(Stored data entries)

________________________

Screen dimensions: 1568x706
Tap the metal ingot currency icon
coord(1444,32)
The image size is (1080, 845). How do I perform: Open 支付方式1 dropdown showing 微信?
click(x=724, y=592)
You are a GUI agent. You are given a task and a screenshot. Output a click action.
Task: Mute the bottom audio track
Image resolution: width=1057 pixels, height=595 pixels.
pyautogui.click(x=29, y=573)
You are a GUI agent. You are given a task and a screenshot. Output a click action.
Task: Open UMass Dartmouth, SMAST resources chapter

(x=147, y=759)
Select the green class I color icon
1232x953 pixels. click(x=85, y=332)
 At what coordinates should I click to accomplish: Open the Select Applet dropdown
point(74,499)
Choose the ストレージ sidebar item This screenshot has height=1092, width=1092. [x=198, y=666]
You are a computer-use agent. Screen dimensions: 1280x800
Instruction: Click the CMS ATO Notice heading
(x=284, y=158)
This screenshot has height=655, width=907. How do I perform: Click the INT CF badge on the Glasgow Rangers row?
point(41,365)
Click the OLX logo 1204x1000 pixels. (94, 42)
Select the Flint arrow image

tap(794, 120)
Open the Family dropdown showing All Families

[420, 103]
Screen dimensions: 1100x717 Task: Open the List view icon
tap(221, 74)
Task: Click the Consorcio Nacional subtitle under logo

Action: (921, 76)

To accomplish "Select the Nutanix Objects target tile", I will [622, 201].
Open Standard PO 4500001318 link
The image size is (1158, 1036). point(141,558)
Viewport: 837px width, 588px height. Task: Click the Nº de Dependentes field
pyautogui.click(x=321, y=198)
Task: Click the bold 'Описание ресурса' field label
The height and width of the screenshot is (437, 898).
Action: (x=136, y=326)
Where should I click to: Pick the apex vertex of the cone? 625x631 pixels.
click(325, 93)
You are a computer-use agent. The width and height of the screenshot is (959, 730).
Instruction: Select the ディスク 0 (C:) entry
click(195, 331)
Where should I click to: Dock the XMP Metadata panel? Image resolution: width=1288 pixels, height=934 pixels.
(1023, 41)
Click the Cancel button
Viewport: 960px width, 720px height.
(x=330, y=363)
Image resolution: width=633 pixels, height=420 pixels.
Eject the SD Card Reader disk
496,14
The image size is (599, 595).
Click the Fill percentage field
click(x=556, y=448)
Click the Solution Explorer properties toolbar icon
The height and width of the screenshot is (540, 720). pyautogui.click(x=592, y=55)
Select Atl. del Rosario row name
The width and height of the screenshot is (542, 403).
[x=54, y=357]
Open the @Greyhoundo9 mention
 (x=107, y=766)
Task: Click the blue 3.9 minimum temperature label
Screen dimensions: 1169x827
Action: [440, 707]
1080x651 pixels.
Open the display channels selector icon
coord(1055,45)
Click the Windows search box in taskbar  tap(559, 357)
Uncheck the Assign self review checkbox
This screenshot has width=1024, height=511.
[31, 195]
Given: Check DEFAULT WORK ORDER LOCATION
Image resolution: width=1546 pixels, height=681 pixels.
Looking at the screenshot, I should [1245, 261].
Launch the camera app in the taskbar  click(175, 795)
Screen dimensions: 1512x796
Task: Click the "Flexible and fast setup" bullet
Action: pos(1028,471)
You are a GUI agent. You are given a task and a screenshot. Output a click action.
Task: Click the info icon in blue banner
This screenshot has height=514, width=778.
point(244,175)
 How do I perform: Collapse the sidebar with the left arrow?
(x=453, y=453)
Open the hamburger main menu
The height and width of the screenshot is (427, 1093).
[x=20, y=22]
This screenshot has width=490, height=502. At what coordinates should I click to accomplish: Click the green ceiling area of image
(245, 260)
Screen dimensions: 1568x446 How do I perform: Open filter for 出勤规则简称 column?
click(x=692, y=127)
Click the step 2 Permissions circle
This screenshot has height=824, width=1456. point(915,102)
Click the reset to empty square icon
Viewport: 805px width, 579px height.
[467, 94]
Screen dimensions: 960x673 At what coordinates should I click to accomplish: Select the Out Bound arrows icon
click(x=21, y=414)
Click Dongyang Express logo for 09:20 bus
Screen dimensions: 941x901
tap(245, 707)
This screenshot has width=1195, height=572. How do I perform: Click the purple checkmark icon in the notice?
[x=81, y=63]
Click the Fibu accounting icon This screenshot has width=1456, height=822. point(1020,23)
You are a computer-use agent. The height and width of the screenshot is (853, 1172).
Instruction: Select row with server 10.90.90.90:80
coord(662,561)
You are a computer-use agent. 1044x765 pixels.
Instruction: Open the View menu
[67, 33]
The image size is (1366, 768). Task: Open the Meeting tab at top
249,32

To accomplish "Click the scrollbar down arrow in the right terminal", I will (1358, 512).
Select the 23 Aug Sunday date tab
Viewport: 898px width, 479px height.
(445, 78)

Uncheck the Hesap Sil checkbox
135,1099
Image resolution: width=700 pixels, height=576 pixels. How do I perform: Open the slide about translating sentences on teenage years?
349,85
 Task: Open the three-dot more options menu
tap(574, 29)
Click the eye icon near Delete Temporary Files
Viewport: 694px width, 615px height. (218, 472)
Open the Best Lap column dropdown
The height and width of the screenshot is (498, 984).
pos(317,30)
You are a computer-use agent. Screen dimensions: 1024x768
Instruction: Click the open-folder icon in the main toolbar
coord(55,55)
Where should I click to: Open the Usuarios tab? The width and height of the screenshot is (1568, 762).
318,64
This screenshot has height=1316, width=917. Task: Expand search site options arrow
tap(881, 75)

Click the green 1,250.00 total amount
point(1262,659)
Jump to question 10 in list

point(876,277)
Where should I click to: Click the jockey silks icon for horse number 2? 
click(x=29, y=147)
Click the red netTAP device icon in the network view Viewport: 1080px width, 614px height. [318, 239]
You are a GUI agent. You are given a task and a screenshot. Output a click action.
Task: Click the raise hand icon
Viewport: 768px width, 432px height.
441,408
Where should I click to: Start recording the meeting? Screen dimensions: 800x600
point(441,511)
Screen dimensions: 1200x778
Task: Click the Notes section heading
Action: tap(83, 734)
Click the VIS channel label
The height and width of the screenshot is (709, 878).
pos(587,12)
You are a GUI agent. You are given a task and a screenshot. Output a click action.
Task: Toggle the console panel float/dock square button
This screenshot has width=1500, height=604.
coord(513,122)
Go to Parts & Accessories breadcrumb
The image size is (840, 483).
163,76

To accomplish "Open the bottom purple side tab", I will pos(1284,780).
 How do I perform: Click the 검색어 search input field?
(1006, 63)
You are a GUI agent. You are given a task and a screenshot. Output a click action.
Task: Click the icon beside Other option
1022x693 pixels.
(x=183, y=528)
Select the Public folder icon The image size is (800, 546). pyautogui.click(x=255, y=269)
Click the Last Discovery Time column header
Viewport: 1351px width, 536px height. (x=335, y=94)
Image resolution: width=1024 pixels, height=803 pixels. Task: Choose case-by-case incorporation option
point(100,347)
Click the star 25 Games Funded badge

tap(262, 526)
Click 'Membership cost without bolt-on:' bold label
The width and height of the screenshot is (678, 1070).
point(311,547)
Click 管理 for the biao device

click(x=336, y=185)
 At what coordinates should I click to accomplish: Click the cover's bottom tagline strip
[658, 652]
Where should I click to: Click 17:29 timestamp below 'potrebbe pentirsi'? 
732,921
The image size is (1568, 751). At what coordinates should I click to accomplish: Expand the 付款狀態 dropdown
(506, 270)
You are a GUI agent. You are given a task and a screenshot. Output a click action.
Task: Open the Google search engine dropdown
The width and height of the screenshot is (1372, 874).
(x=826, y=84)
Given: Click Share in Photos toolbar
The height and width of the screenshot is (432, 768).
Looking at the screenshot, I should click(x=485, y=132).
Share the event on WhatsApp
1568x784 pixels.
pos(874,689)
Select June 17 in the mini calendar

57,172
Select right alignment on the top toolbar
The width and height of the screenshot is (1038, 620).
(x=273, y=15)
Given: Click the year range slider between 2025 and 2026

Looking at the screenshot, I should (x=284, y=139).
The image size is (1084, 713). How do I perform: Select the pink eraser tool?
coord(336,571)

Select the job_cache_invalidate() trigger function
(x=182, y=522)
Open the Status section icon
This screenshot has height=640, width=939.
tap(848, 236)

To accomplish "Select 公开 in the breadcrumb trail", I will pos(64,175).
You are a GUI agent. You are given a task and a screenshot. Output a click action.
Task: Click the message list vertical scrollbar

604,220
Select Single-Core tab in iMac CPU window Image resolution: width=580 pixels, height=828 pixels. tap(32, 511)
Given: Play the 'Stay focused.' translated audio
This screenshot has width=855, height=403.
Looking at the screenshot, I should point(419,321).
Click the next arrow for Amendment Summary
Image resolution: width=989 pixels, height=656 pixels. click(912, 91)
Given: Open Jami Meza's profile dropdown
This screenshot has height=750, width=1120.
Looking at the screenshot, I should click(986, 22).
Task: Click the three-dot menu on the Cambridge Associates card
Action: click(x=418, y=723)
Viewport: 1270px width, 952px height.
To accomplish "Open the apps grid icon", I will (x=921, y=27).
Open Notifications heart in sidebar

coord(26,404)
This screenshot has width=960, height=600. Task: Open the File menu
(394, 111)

________________________

■ TRY IT
What is needed here is one number: how many lines of the entries hold the string "breadcrumb".

■ RESULT OF THIS EXERCISE
2